▸ **Source extract**
★ ★ ★ ★ ★ ★ ★

The following simple examples are illustrative of the shortcomings associated with FFIEC edit checks:

Example 1.  Respondents are required to provide at least one, but not more than five, Applicant Race indicator(s) for each application.  Allowable indicators consist of 1 (American Indian or Alaska Native), 2 (Asian), 3 (Black or African American), 4 (Native Hawaiian or Other Pacific Islander), 5 (White), 6 (Information not provided by applicant in mail, Internet, or telephone application), or 7 (Not Applicable).

FFIEC HMDA Validity Error Check V310 tests to ensure that the Applicant Race field includes at least one defined value and Validity Error Check V480 tests to ensure that if two or more Applicant Race values are included, the same value is not reported more than once (for example, 1,1, 2,2, etc.).  Chart 1 shows, however, that there is not an FFIEC HMDA edit check to ensure that the Applicant Race fields are not populated with all available race values (i.e. 1,2,3,4,5).

         Chart 1 | Applications with Applicant Race Fields Reporting 1, 2, 3, 4, and 5 by Action Taken Category

6.Chart1

While reporting 1,2,3,4,5 might be a valid racial profile, further analysis of the this reporting pattern suggests that such instances may not always be indicative of a multi-racial applicant. For example, analysis of the 2014 results indicate:

  • 43.51% of the reported instances are associated with denied applications. This indicates that the coding may be attributable to the disposition of the application within regulatory timelines.
  • One Respondent accounts for 228 (approximately 50%) of the comprehensive racial instances with 112 of the 228 (approximately 50%) of those instances associated with denied loans.

★ ★ ★ ★ ★ ★ ★

Extracted records
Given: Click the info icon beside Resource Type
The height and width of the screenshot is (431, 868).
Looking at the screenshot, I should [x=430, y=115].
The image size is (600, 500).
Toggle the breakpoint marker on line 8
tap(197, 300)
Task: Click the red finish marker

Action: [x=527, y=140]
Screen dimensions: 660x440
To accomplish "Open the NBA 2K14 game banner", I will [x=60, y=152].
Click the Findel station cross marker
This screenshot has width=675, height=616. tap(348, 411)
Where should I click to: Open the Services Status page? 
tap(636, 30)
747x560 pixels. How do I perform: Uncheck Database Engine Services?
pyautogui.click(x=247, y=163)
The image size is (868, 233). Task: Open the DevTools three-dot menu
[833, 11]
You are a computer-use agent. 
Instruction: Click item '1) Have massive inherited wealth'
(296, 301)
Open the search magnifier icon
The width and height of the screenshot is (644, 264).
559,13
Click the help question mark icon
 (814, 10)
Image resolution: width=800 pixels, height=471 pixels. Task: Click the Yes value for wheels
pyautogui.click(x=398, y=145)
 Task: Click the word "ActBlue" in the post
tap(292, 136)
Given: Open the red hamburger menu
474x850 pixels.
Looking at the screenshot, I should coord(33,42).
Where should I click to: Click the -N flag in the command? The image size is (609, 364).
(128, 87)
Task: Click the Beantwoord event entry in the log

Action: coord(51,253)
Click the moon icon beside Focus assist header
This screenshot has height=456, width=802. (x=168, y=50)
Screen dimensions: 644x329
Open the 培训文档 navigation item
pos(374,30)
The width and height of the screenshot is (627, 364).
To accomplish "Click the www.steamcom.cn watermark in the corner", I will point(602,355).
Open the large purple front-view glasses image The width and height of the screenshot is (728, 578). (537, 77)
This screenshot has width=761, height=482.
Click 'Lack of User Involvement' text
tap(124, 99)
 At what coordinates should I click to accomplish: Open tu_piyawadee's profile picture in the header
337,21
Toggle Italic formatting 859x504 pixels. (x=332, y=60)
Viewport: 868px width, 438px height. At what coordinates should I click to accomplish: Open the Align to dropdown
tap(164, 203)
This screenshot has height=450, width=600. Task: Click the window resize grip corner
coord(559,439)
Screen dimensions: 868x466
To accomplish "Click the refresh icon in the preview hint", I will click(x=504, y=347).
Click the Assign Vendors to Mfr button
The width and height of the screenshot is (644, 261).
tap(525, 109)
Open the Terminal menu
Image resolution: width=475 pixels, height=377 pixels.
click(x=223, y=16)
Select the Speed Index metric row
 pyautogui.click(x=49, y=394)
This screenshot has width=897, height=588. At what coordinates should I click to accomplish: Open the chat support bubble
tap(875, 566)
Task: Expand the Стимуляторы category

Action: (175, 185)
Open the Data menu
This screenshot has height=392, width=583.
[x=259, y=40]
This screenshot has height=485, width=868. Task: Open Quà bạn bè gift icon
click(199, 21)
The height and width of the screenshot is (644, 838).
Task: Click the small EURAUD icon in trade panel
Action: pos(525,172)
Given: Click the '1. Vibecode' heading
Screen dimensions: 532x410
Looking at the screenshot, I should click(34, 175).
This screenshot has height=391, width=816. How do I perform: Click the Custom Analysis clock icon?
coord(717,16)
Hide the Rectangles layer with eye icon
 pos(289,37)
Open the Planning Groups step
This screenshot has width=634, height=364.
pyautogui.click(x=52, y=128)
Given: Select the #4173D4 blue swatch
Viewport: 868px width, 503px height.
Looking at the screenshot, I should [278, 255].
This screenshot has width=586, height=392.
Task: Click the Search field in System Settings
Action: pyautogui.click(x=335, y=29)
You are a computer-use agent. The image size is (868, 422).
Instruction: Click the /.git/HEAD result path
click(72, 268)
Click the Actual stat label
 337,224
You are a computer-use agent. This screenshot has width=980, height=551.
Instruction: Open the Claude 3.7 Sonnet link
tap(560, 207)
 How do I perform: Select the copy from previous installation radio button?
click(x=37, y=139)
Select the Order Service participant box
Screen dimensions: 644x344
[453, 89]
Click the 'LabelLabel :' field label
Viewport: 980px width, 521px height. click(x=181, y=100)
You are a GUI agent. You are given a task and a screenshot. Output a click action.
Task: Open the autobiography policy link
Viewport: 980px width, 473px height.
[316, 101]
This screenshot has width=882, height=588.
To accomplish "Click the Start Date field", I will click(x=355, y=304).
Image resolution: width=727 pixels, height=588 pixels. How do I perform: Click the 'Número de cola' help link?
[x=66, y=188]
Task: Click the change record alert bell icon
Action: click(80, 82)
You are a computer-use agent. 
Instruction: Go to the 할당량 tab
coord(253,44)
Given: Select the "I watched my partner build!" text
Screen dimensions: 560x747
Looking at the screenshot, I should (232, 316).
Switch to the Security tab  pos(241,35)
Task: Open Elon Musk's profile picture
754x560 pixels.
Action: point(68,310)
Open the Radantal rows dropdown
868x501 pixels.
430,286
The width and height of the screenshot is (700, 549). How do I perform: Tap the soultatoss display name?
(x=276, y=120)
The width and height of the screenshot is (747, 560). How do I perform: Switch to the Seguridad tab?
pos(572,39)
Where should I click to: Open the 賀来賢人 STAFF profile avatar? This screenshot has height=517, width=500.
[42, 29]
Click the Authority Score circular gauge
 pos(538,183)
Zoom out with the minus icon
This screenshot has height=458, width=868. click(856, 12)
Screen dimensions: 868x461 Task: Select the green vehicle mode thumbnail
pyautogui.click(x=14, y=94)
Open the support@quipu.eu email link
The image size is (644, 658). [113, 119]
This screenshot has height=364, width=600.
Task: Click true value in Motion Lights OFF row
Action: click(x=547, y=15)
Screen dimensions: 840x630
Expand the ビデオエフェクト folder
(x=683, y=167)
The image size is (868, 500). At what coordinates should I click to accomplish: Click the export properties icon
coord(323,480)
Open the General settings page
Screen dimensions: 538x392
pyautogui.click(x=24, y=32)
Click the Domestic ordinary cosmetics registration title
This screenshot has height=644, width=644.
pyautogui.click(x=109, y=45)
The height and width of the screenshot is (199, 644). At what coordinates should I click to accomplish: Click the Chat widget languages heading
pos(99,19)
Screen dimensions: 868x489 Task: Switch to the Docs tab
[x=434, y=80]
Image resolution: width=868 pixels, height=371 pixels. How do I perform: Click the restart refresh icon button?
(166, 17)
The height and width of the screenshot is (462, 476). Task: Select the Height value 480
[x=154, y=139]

★ ★ ★ ★ ★ ★ ★

▸ **Prompt**
Copy out the passage on FFIEC edit checks, beginning at the words "Chart 1 | Applications" and stopping after "within regulatory timelines.". Swap "multi-racial applicant" for "mixed-race applicant". Work only from the passage on FFIEC edit checks, not from the extracted data.

▸ **Full response**
Chart 1 | Applications with Applicant Race Fields Reporting 1, 2, 3, 4, and 5 by Action Taken Category

6.Chart1

While reporting 1,2,3,4,5 might be a valid racial profile, further analysis of the this reporting pattern suggests that such instances may not always be indicative of a mixed-race applicant. For example, analysis of the 2014 results indicate:

  • 43.51% of the reported instances are associated with denied applications. This indicates that the coding may be attributable to the disposition of the application within regulatory timelines.